ロッテ七星飲料の関係者は「チョウムチョロムは長きにわたり消費者とともに歩んできたブランドだ。過去に披露した広告も重要な資産だ」と述べ、「チョウムチョロムとともにした消費者には共感を、若い消費者には新鮮な笑いを提供し、世代を横断するブランドとして定着すべく多様なマーケティングも展開する計画だ」と語った。

業界は今回の広告の核心を「ブランド記憶の再解釈」と解釈する。過去の広告を単純に復元するより、消費者が記憶する場面をパロディとユーモアの形式で表現し、ブランド親近感を高めようとしたということだ。

これは最近の広告業界の潮流と合致するとの評価だ。各ブランドが過去のコンテンツをミーム(Meme・オンライン派生コンテンツ)やショートフォーム形式で再加工する事例が増えているためだ。これにより、馴染みのあるブランド資産を若い消費者が楽しむ方式で実装し、再び消費させている。

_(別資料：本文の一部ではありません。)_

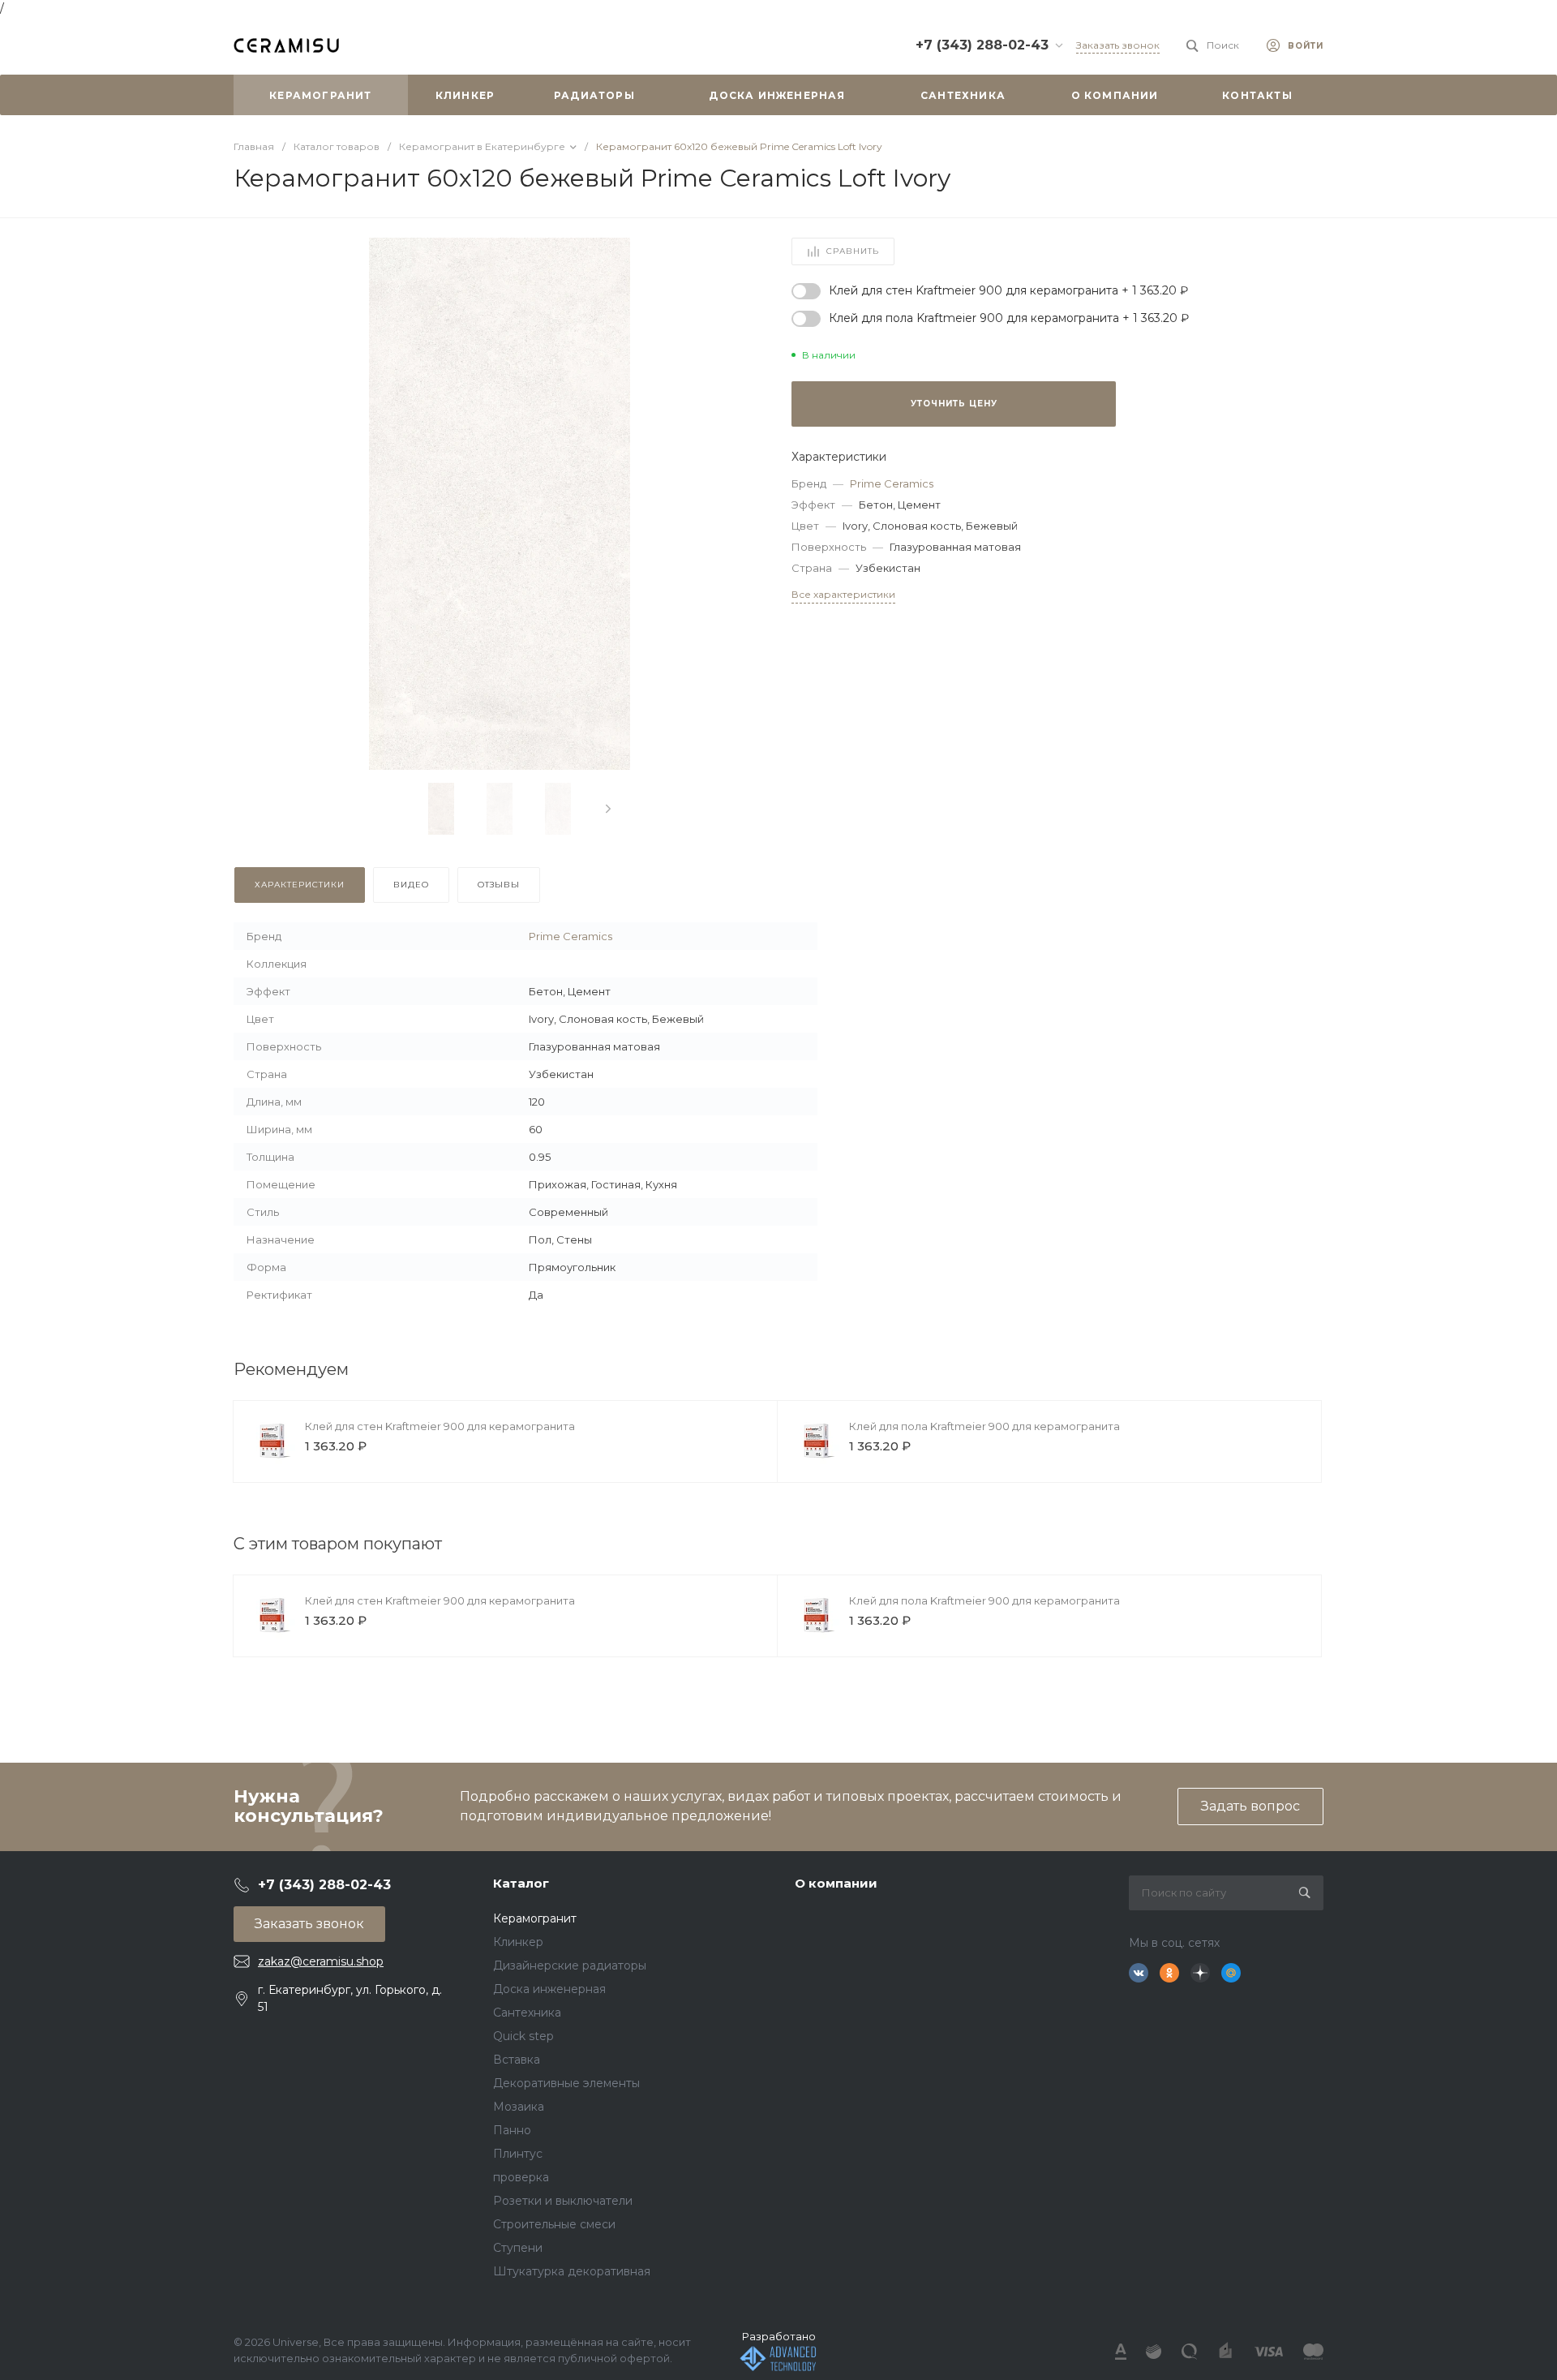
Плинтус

酒類業界の関係者は「以前は広告モデル自体のスター性が重要だったが、最近は消費者が広告を一つのコンテンツとしてソーシャルメディア(SNS)で楽しみ共有できるかどうかがより重要になった」と述べ、「過去の広告をパロディ形式で再解釈したのも、消費者が親しみをもって記憶する場面を活用し共感を高める意図だ」と語った。

イラスト=ChatGPT

実際にイ・スジとともにしたチョウムチョロム20周年特別広告の3部作に対するオンラインの反応は熱い。22日、ロッテ七星の酒類公式YouTubeアカウントに掲載された15秒尺の広告動画3本は公開6日で多くの再生数を記録している。「振れ、最初のように(イ・ヒョリのパロディ)」の広告再生数は約53万回、「初めの感じそのまま(スジのパロディ)」の広告再生数は約661万回、「さらになめらかに喉を下る(ジェニーのパロディ)」の広告再生数は約673万回に達する。

一部では、最近の酒類消費減少の流れも今回の広告と無関係ではないと見る。国税統計ポータルによると、希釈式焼酎の出庫量は2019年の91万5596キロリットル(㎘)から2024年の81万5712㎘へと約10.9%減少した。とりわけ若い消費層を中心に飲酒量が減り、ノンアルコール・低アルコール市場が拡大する中、若い消費者との接点を広げるための突破口が必須課題として浮上したのが酒類業界の現実的な悩みだ。

酒類業界の関係者は「焼酎の消費自体が減る状況で、単にモデルだけで若い消費者の関心を引くのは難しいのが現実だ」と述べ、「消費者が自発的に見に行き共有したくなるコンテンツ型広告を打ち出してこそ反応を得られる雰囲気だ」と語った。

イ・ジョンウ南ソウル大学流通マーケティング学科教授は「過去の焼酎広告が芸能人のイメージを前面に出した広告中心だったとすれば、最近は消費者が直接楽しみ共感できる方向に変わっている」と述べ、「若年層の飲酒減少傾向が続く以上、今後も酒類業界が従来の広告文法から離れ、消費者と疎通しようとする新たなアプローチを続ける可能性が大きい」と語った。